*Exercise objective*: Copy nothing but the line with "You are a computer-use" and the lines that follow it to the end of the entries below, and keep the pictures out.

*Information provided*:
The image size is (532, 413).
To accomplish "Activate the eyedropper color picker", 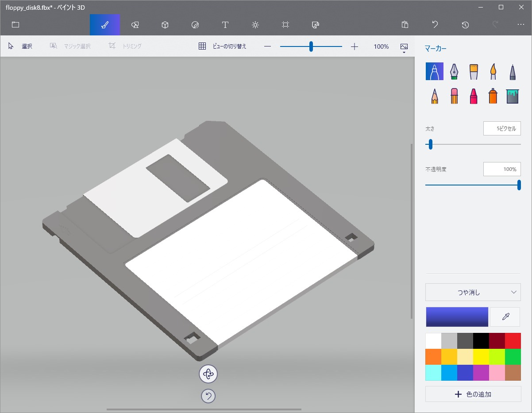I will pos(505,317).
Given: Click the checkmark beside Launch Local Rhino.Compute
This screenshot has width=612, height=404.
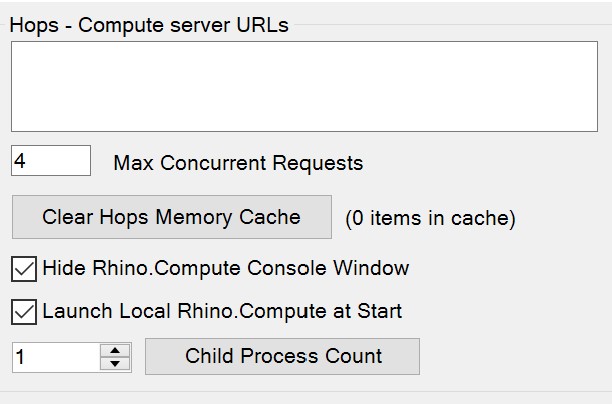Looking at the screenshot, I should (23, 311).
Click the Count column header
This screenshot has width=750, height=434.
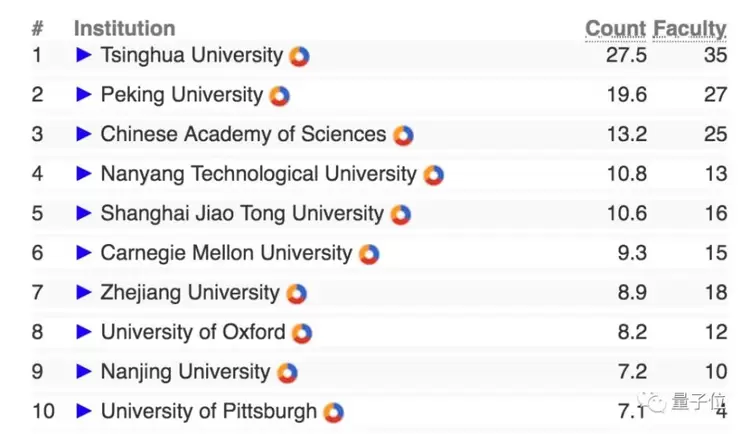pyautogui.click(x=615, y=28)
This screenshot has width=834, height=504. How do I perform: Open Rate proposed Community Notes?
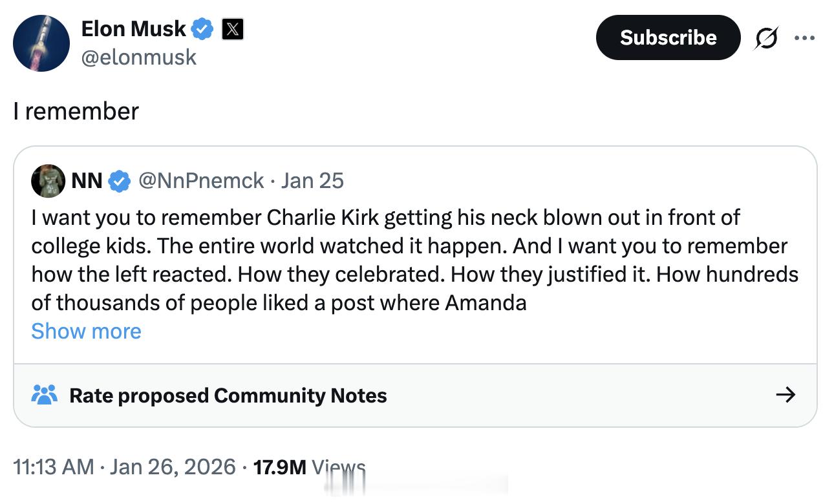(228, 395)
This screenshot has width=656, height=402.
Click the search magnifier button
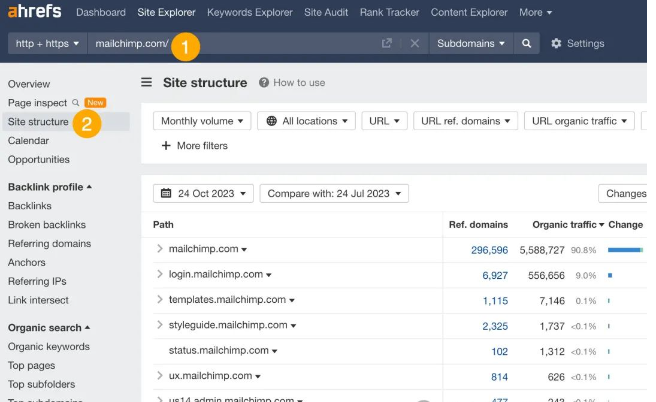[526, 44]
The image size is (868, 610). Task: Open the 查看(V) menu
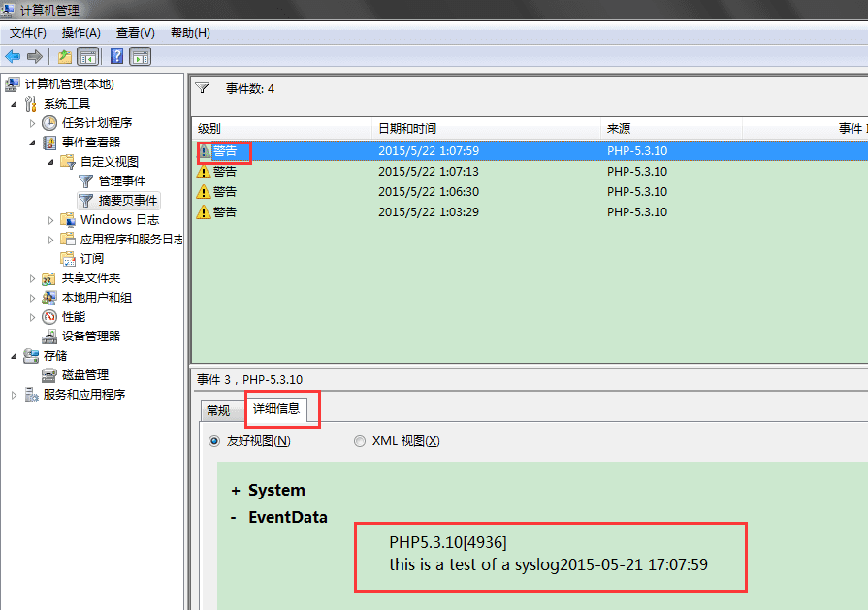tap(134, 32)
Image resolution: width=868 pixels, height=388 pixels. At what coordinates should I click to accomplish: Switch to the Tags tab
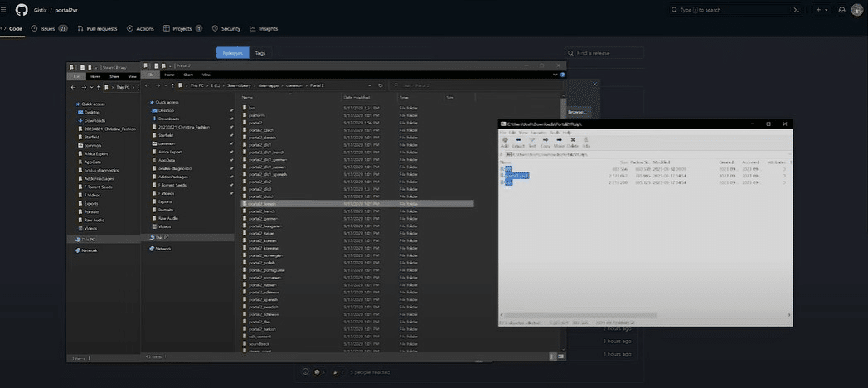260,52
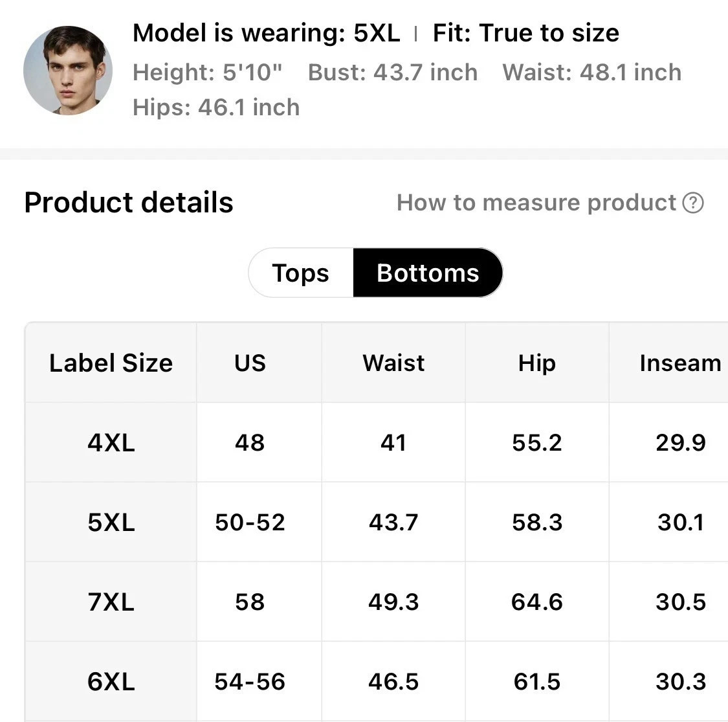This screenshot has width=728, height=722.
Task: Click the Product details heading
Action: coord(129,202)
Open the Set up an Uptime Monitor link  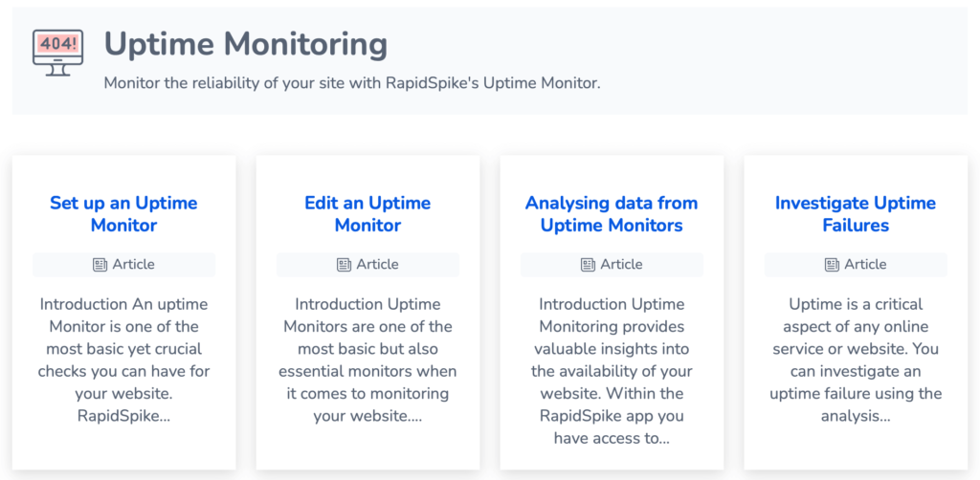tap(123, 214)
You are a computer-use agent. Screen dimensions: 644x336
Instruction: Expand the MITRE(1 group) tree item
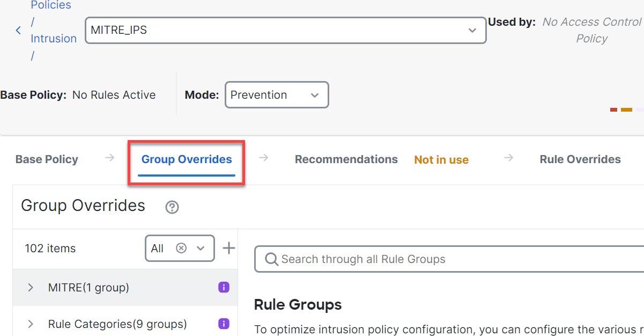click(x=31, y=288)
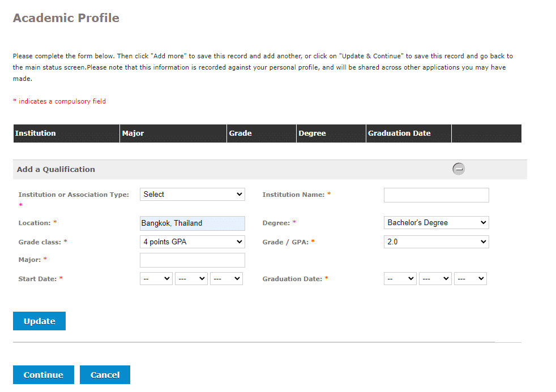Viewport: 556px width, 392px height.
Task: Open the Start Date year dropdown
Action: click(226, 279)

*Task result*:
You are a computer-use agent. Screen dimensions: 644x336
Instruction: Expand the MITRE(1 group) tree item
click(x=31, y=288)
Viewport: 556px width, 392px height.
Task: Open the Start Date year dropdown
Action: click(226, 279)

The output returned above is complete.